I have in my working copy a set of changes introducing a comprehensive 
template expansion size limit. The limit is configurable (by 
$wgMaxArticleSize), and will probably be set to 1 MB on Wikimedia. This 
prevents a number of DoS vulnerabilities, such as the exponential argument 
substitution attack that we've known about for some time.

The output size of template expansion has long been limited to 1MB, limiting 
several attacks. But it was possible to evade this limit by forcing the 
parser to parse a large chunk of text, and then throwing away the result, 
say by putting it into an unused template parameter. The new behaviour is to 
limit both the pre-expansion size and the post-expansion size.

This may break some articles, that's why I'm posting this to wikipedia-l. In 
particular, it will break articles which use {{#switch}} or similar 
constructs to extract many small fragments of text from large 
pseudo-databases. This practice is extremely inefficient, and I'd very much 
like to see it discontinued on the editorial level. This feature will 
probably only break the most flagrant cases, where article parse times were 
in the tens of seconds. I'm sure the other developers would agree -- we 
would be very grateful if the remaining cases could be dealt with by policy, 
as much as possible. I've been having a discussion with some Wikipedians 
along these lines at:

http://en.wikipedia.org/wiki/Talk:TransLink_(South_East_Queensland)_services

When the limit is hit, there will be HTML comments in the parser output 
indicating the problem.
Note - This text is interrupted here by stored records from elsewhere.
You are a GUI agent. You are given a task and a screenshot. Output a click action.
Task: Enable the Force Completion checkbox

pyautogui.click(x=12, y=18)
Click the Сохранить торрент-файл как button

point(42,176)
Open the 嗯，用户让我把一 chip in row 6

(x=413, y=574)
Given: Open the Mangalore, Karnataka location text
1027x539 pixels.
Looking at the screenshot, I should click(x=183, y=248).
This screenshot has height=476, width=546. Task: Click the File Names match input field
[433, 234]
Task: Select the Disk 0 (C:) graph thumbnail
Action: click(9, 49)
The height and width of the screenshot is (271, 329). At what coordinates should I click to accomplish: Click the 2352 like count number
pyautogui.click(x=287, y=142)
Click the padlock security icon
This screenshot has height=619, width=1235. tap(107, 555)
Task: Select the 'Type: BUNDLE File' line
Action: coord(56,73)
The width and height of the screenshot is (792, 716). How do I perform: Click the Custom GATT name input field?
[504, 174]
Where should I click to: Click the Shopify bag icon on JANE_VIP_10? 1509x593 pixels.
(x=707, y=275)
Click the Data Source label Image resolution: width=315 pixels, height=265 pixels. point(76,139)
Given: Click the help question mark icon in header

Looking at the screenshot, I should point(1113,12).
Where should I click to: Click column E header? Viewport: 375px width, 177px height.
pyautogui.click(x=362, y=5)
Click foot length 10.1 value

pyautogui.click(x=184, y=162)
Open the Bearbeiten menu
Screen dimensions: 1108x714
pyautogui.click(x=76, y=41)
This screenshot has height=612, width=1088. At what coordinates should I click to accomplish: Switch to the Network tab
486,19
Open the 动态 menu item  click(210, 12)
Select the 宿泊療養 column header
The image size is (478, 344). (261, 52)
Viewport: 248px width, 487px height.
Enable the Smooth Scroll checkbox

For all articles which use more than 1KB of 
templates, there will be an HTML comment at the bottom of the parser output 
showing how close the article is to the size limit. This allows technically 
capable users to monitor and optimise the expansion size of their templates.

At this stage I would like to invite comments. The we can move forward to a 
trial, perhaps in a few days, if there are no objections.